Please copy every record exactly as it is written.

• _The records_
====

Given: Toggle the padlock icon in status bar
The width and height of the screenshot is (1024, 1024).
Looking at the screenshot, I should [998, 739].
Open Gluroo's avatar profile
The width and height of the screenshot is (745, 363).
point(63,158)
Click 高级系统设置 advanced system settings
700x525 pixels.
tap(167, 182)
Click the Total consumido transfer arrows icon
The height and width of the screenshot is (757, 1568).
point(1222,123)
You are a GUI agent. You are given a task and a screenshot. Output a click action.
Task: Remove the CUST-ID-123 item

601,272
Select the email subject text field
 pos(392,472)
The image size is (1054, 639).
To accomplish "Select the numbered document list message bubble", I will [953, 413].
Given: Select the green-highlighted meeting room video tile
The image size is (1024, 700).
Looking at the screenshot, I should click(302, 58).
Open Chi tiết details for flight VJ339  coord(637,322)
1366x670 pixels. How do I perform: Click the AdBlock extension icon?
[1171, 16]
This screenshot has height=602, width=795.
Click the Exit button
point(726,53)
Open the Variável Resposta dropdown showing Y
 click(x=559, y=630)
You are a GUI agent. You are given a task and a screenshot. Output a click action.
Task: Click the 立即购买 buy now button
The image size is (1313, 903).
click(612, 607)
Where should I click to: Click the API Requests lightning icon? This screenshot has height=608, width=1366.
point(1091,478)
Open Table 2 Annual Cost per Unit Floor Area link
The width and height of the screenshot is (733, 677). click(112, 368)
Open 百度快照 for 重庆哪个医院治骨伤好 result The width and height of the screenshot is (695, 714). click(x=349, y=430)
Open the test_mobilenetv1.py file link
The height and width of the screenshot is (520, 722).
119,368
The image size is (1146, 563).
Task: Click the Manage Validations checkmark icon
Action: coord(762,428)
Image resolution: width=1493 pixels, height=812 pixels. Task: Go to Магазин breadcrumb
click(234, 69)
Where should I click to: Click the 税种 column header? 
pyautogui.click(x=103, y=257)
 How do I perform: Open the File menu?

====

• _Output of the task_
Given: Toggle the padlock icon in status bar
The width and height of the screenshot is (1024, 1024).
Looking at the screenshot, I should [998, 739].
Open Gluroo's avatar profile
The width and height of the screenshot is (745, 363).
point(63,158)
Click 高级系统设置 advanced system settings
700x525 pixels.
tap(167, 182)
Click the Total consumido transfer arrows icon
The height and width of the screenshot is (757, 1568).
point(1222,123)
You are a GUI agent. You are given a task and a screenshot. Output a click action.
Task: Remove the CUST-ID-123 item

601,272
Select the email subject text field
 pos(392,472)
The image size is (1054, 639).
To accomplish "Select the numbered document list message bubble", I will [953, 413].
Given: Select the green-highlighted meeting room video tile
The image size is (1024, 700).
Looking at the screenshot, I should click(302, 58).
Open Chi tiết details for flight VJ339  coord(637,322)
1366x670 pixels. How do I perform: Click the AdBlock extension icon?
[1171, 16]
This screenshot has height=602, width=795.
Click the Exit button
point(726,53)
Open the Variável Resposta dropdown showing Y
 click(x=559, y=630)
You are a GUI agent. You are given a task and a screenshot. Output a click action.
Task: Click the 立即购买 buy now button
The image size is (1313, 903).
click(612, 607)
Where should I click to: Click the API Requests lightning icon? This screenshot has height=608, width=1366.
point(1091,478)
Open Table 2 Annual Cost per Unit Floor Area link
The width and height of the screenshot is (733, 677). click(112, 368)
Open 百度快照 for 重庆哪个医院治骨伤好 result The width and height of the screenshot is (695, 714). click(x=349, y=430)
Open the test_mobilenetv1.py file link
The height and width of the screenshot is (520, 722).
119,368
The image size is (1146, 563).
Task: Click the Manage Validations checkmark icon
Action: coord(762,428)
Image resolution: width=1493 pixels, height=812 pixels. Task: Go to Магазин breadcrumb
click(234, 69)
Where should I click to: Click the 税种 column header? 
pyautogui.click(x=103, y=257)
 How do I perform: Open the File menu?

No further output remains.